PSK: Zorlu Süreç Ulusal İttifak İle Aşılabilir Ancak

PSK: Zorlu Süreç Ulusal İttifak İle Aşılabilir Ancak

PSK: Konferansımız, Irak’ta yaşanmakta olan kitlesel kalkışma ve siyasi kaosun Kürtlerin kazanımlarına yönelik oluşturduğu tehdit potansiyeline karşı Kürdistan Bölge hükümetini ve siyasi aktörleri gerekli tedbirleri almaya çağırır.

A+A-

Haber Merkezi- Kürdistan Sosyalist Partisi (PSK), 01-03 Kasım 2019 tarihlerinde Diyarbakır’da; Kürdistan, Türkiye ve Avrupa’dan partili delegelerin katılımıyla Birinci Konferansı’nı başarıyla gerçekleştirdi. Ülke ve bölgede yaşanan siyasal gelişmelerin ve partinin gündemindeki konuların yoğun bir biçimde tartışıldığı Konferansta aşağıdaki sonuç ve değerlendirmelerin kamuoyu ile paylaşılması kararlaştırıldı.
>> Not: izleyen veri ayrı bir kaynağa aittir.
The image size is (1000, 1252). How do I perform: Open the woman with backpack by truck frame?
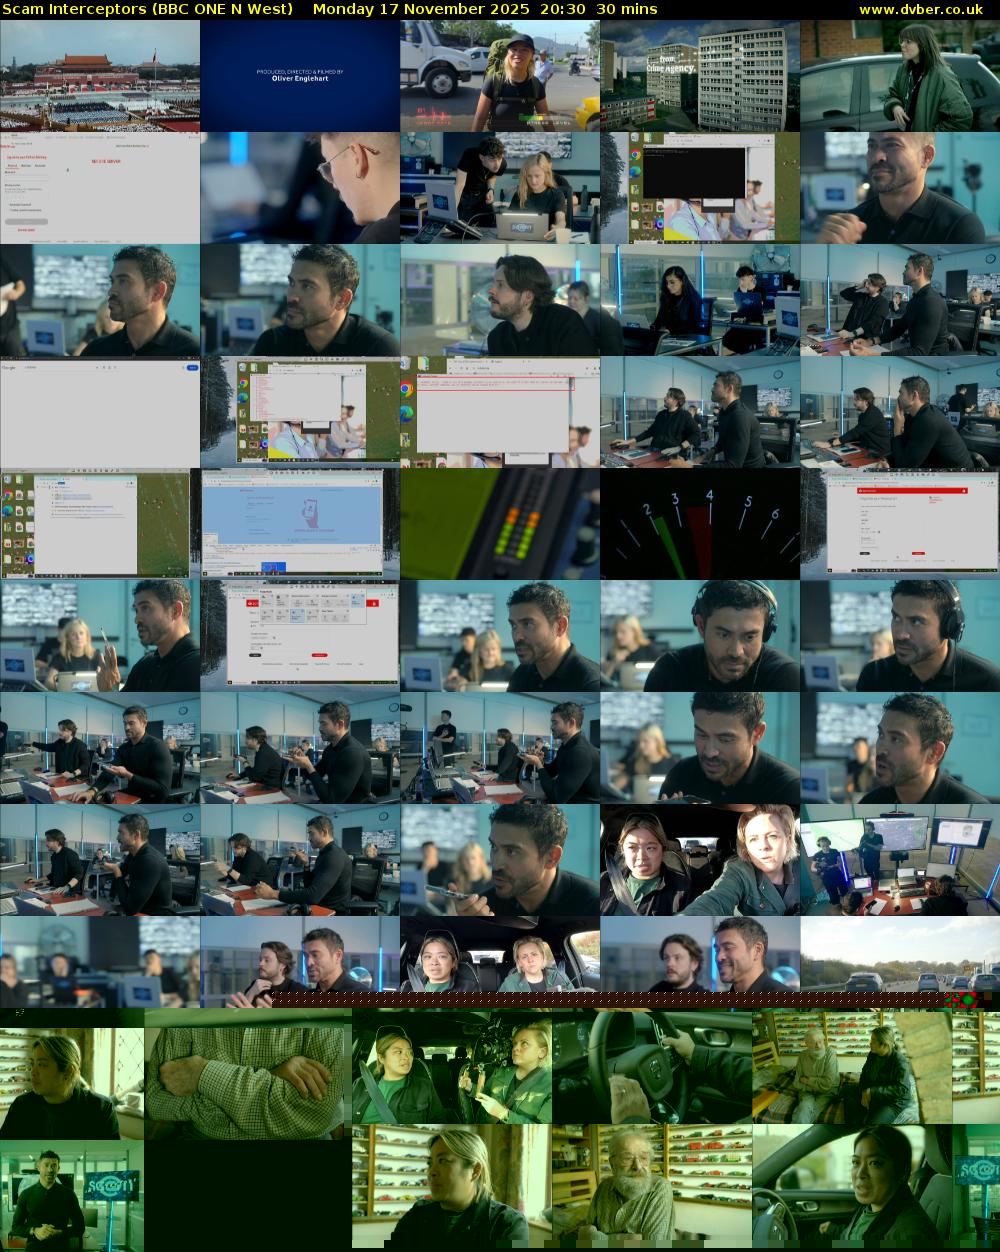coord(500,76)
“Ortadoğu, bir top ateşine, bütün dünyanın taraf olduğu uluslararası bir savaş alanına dönüşmüş durumdadır. Bu savaşın bütün yıkıcılığı ile sürdüğü ülke ise Kürdistan’dır. Çünkü, geçen yüzyılın başında Birinci Dünya Savaşı galiplerinin Kürdistan’a ve Kürt ulusuna biçtiği kölelik ve statüsüzlük gömleği artık dikiş tutmamaktadır. Ortadoğu’da süre giden çatışma ve küresel boyut kazanan siyasal krizin kaynağında Kürt halkına kaşı işlenen tarihi haksızlık yatmaktadır. 20. Yüzyılın ilk çeyreğinde Kürdistan bölünüp sömürgeleştirildiği ve Kürt ulusunun ulusal ve insani hakları zorla gasp edildiği andan itibaren bölgede yüzyıllık bir çatışma, siyasal istikrarsızlık ve dipsiz bir kaosun fitili ateşlendi.
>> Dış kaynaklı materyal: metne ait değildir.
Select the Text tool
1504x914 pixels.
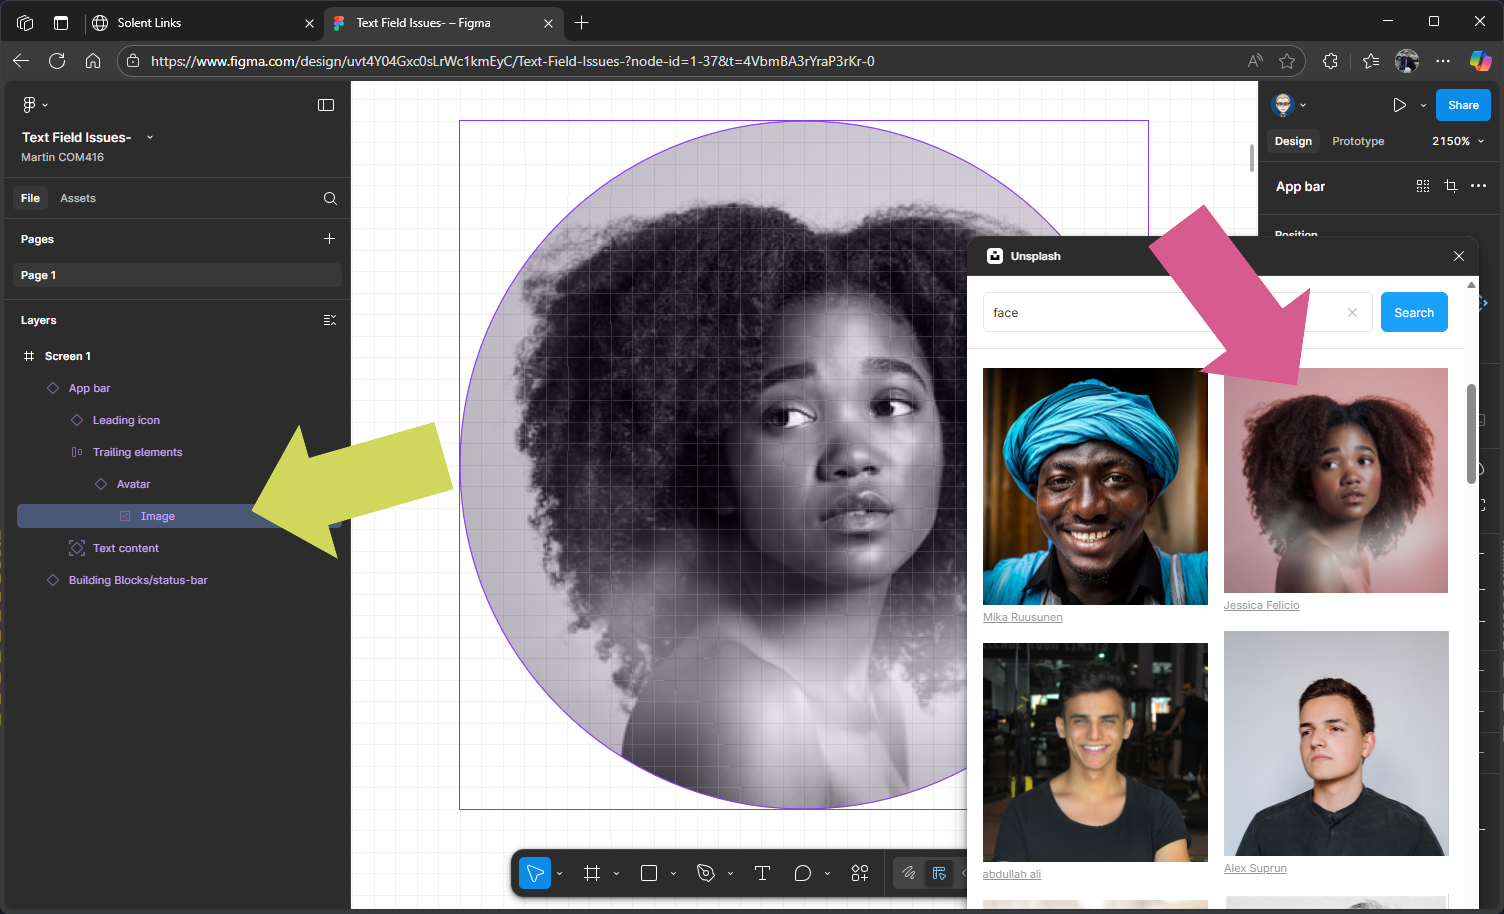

Bugün Suriye’yi kanlı bir çatışmanın girdabına sokan siyasi kriz, Kürt halkına reva görülen bu tarihi haksızlıktan ayrı düşünülemez.
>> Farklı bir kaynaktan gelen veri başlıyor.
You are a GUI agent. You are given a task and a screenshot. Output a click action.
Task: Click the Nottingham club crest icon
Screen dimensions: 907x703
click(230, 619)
Türkiye, uzun bir zamandan beri iç ve dış politikasının merkezine Kürt düşmanlığını yerleştirmiş durumda. 2015 yılından bu yana Türkiye bir yanda içerde Kürt meselesinde güvenlikçi politikaları hayata geçirirken eş zamanlı olarak Güney ve Batı Kürdistan’da askeri ve işgal girişimlerine hız vermiş bulunmaktadır. Türkiye bu amaçla ilkin Fırat Kalkanı Hareketi’yle, ardından da Afrin’i işgal ederek Suriye’de Kürtlerin kazanımlarına saldırdı. Türkiye son olarak Batı Kürdistan’ın Serêkanî-Resuleyn ile Girêsipî-Tel Abyad arasındaki alanı işgal ederek Kürtlerin kazanımlarına büyük bir darbe vurdu. Türkiye, bu askeri girişimlerine gerekçe olarak PKK-YPG tehdidini gerekçe olarak gösterse de asıl amacın Suriye’de olası Kürt statüsünün önüne geçmek olduğu açıktır. Kürtleri ABD ve başkalarının maşası olarak suçlayan Türkiye’nin, Suriye’deki bütün askeri müdahalelerini ABD ve Rusya gibi güçlerin izni ve desteği ile gerçekleştirmesi ayrı bir ironidir.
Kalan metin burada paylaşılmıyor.